ADD is perhaps the most obvious of the many created “disorders” and “syndromes” that litter modern psychiatry like so many discarded orange peels and cigarette butts. ADD, which can be used to describe children who are misbehaved, stupid brats acting up to get attention or geniuses who are stifled by classes that move too slowly for them. Of course, it’s in a psychiatrist’s best interest to diagnose a disorder.
Of all the kinds of doctors, psychiatrists and psychologists are really the only ones who can really profit by telling you there’s something wrong with you when there’s not. Any other doctor could end up proven wrong if he said, say, you had a chronic kidney problem.
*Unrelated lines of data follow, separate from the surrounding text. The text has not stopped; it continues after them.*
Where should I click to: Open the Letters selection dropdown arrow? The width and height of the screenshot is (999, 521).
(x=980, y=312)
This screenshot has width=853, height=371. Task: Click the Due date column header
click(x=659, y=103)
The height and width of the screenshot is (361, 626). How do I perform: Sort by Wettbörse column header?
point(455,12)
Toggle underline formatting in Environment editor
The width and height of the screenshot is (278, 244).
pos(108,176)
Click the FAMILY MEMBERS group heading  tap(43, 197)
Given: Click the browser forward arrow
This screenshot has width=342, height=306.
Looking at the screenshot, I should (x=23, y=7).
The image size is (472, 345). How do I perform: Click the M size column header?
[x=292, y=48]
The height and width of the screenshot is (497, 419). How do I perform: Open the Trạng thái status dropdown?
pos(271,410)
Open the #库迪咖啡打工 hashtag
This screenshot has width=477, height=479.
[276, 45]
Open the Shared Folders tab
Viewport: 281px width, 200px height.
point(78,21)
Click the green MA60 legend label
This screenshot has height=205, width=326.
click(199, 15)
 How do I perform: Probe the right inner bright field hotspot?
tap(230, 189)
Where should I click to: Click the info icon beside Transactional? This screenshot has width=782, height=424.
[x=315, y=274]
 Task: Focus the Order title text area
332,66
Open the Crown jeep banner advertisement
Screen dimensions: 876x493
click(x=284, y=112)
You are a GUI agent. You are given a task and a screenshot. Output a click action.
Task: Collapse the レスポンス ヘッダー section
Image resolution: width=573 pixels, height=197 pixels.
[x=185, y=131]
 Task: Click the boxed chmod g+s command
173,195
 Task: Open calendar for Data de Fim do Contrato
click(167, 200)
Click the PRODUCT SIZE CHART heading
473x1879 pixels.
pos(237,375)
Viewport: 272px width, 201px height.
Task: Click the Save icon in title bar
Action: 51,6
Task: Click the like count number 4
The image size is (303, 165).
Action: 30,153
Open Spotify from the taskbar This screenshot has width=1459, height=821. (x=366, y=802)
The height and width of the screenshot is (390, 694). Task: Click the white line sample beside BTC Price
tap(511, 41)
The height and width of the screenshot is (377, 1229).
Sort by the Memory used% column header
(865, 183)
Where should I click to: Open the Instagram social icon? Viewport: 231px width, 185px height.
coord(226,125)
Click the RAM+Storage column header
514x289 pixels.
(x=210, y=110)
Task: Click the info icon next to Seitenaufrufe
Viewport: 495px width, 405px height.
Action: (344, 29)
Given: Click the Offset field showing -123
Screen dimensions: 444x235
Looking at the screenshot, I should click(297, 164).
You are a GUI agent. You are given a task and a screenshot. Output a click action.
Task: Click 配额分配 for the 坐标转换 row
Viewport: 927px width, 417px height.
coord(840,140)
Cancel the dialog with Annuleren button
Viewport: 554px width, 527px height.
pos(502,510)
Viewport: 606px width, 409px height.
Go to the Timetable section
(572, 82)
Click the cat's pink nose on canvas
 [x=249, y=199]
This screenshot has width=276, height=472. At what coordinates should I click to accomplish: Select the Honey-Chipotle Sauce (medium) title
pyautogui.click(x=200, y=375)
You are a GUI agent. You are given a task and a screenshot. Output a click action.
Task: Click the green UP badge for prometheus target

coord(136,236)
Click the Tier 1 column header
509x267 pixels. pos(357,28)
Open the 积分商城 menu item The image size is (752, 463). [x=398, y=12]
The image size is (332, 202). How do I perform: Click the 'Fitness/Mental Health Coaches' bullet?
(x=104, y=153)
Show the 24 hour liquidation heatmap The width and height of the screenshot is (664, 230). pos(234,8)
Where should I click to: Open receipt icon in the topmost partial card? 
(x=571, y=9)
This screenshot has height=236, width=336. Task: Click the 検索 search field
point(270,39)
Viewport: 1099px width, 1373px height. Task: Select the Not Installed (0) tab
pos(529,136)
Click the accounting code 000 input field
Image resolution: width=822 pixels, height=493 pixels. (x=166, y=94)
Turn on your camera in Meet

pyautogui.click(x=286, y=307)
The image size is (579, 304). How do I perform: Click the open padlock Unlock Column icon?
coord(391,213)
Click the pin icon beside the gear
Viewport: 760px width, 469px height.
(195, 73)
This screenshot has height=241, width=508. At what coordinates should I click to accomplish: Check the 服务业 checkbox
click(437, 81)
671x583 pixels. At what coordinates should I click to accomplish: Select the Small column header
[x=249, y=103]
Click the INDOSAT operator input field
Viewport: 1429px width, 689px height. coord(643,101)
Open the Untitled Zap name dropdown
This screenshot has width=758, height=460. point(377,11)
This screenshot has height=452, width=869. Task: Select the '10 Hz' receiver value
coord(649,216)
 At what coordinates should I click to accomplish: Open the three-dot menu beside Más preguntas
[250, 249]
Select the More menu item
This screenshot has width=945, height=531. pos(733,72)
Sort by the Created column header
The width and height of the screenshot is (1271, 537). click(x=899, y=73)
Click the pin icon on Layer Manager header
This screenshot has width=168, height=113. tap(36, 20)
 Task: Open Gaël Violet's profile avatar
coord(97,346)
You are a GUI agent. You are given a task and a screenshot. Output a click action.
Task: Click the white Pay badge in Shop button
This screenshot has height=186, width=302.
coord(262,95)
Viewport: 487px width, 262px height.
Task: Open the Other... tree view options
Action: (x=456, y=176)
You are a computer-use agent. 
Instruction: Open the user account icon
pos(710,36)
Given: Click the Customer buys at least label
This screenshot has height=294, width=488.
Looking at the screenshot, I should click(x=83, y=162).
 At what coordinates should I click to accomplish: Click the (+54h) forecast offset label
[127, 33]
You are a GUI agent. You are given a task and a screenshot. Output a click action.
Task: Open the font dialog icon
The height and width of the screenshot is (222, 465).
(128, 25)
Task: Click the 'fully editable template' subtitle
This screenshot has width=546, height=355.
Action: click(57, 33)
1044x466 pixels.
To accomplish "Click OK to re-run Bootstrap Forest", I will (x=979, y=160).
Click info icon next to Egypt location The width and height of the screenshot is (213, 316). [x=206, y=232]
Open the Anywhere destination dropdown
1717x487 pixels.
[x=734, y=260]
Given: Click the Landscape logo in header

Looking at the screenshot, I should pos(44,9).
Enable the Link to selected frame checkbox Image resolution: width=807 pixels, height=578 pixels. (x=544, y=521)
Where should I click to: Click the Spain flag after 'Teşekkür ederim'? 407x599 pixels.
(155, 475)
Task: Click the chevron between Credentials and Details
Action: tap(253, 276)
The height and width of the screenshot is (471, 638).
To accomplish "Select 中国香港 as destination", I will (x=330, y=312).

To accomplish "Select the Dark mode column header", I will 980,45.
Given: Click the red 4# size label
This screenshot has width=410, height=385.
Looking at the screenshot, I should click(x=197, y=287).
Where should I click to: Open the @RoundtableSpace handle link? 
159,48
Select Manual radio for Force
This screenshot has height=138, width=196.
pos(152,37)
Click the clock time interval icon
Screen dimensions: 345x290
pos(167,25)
But “mental health professionals” can’t really be proven wrong. And nearly everyone’s personality seems to indicate some kind of disorder. The only people who wouldn’t be diagnosed with something by a very thorough shrink would be so boring they’d put anyone of note to sleep.
The problem with psychiatry today is the same problem that medicine had several centuries ago. We have a few generic remedies that we sort of think help somehow, but we’re not entirely sure how. We use each of our remedies for many different diseases, and we don’t even really know the causes of the diseases themselves. It’s medieval. And just as in medieval times, not knowing the causes of the disease and treating with general remedies based on vague symptoms makes it so treatment causes more harm than good.